Anybody else get this E-mail. Has anyone tried it or have used it.

*DO NOT USE *77 IN MASSACHUSETTS. USE 911 ON YOUR MOBILE TELECOMMUNICATIONS DEVICE FOR EMERGENCIES (~Crvtte65)
*

I knew about the red light on cars, but not the *77 
It was about 1:00 p.m in the afternoon, and Lauren was driving to visit a friend.. An UNMARKED police car pulled up behind her and put his lights on.. Lauren's parents have always told her never to pull over for an unmarked car on the side of the road, but rather to wait until they get to a gas station, etc.

Lauren had actually listened to her parents advice, and promptly called *77 on her cell phone to tell the police dispatcher that she would not pull over right away. She proceeded to tell the dispatcher that there was an unmarked police car with a flashing red light on his roof top behind her.. The dispatcher checked to see if there were police cars where she was and there weren't, and he told her to keep driving, remain calm and that he had back up already on the way..

Ten minutes later 4 cop cars surrounded her and the unmarked car behind her. One policeman went to her side and the others surrounded the car behind. They pulled the guy from the car and tackled him to the ground.
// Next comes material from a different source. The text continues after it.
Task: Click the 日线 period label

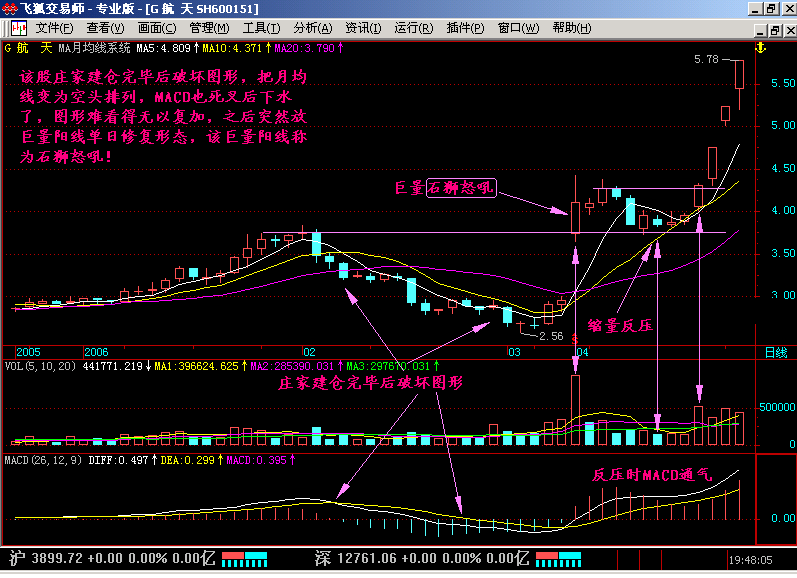Action: click(775, 352)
The man was a convicted rapist and wanted for other crimes...

I never knew about the  *77 Cell Phone Feature, but especially for a woman alone in a car, you should not pull over for an unmarked car.. Apparently police have to respect your right to keep going to a safe place.

*Speaking to a service representative at ** Bell ** Mobility confirmed that *77 was a direct link to State trooper info.


----------



## Eagle13 (Jun 12, 2008)

*77 or *SP on your wireless phone is another form of 911 that is routed to the state police.


----------



## Duramax911 (Jan 15, 2008)

*77 (*SP) or *677 (*MSP) should not be used to report incidents like that. Yes, they are routed to the State Police, however the GPS information from the mobile phone can not be captured. Any suspicious vehicle or other roadway emergency should be reported via 911. If you notice the signs along every major highway in the commonwealth has been changed to "Dial 911 for Emergencies" rather than *SP or *MSP


----------



## Eagle13 (Jun 12, 2008)

Duramax911 said:


> *77 (*SP) or *677 (*MSP) should not be used to report incidents like that. Yes, they are routed to the State Police, however the GPS information from the mobile phone can not be captured. Any suspicious vehicle or other roadway emergency should be reported via 911. If you notice the signs along every major highway in the commonwealth has been changed to "Dial 911 for Emergencies" rather than *SP or *MSP


Good to know, that way the E911 features work.


----------



## Duramax911 (Jan 15, 2008)

Exactly, there is nothing more frustrating than trying to figure out where someone is when they still use the *MSP or *SP when if they dialed 911 the GPS information would be right on the screen


----------



## Guest (Nov 4, 2009)

amazes me that a TROOPER doesnt know that..................


----------



## PBiddy35 (Aug 27, 2004)

Yes, very frustrating CHAINLETTER. They're almost all fake/exaggerated/fear-mongering. 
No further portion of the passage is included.